- Work to complete:
Check each line of the records below and collect those holding "agent".

- Dataset records:
■ ■ ■
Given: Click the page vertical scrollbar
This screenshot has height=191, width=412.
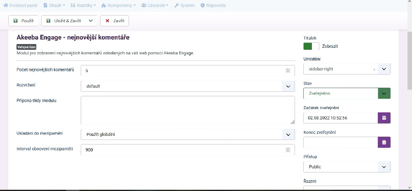Looking at the screenshot, I should tap(409, 62).
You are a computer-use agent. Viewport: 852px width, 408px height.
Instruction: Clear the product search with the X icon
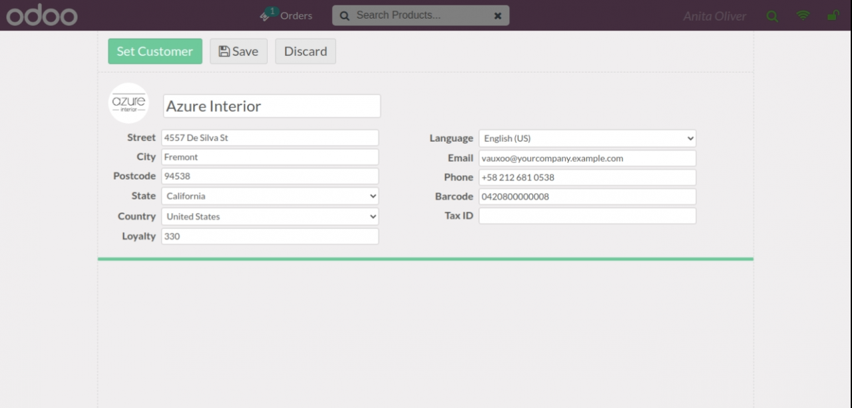pyautogui.click(x=497, y=15)
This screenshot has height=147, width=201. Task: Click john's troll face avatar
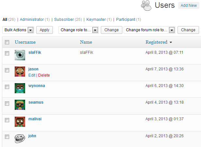coord(20,138)
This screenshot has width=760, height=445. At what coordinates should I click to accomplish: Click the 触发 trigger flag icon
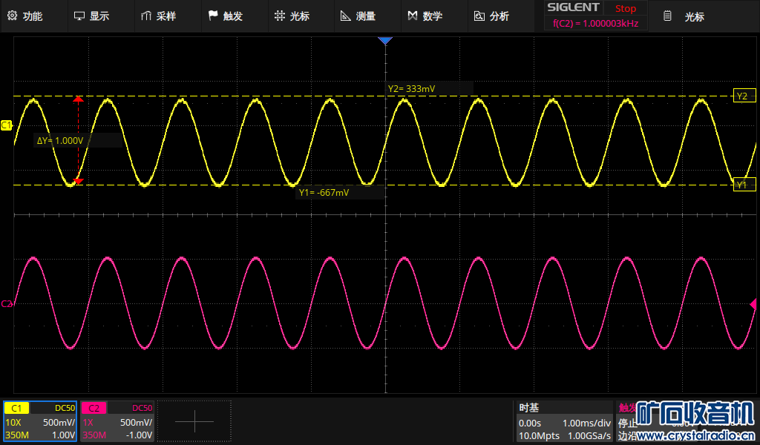tap(213, 16)
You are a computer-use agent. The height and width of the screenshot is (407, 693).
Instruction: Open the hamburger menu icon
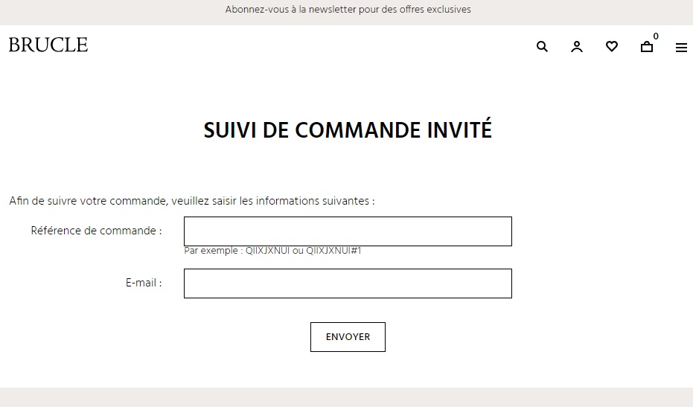pos(681,48)
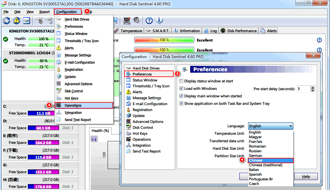330x190 pixels.
Task: Select Chinese from the language list
Action: [x=271, y=160]
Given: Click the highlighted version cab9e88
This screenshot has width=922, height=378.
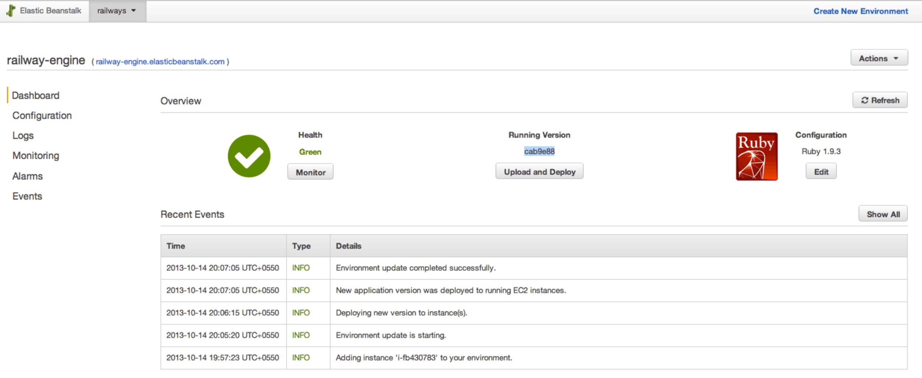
■ ■ ■
- Result of this task:
You are a computer-use agent. Viewport: 852px width, 408px height.
You are a computer-use agent. The height and width of the screenshot is (407, 693).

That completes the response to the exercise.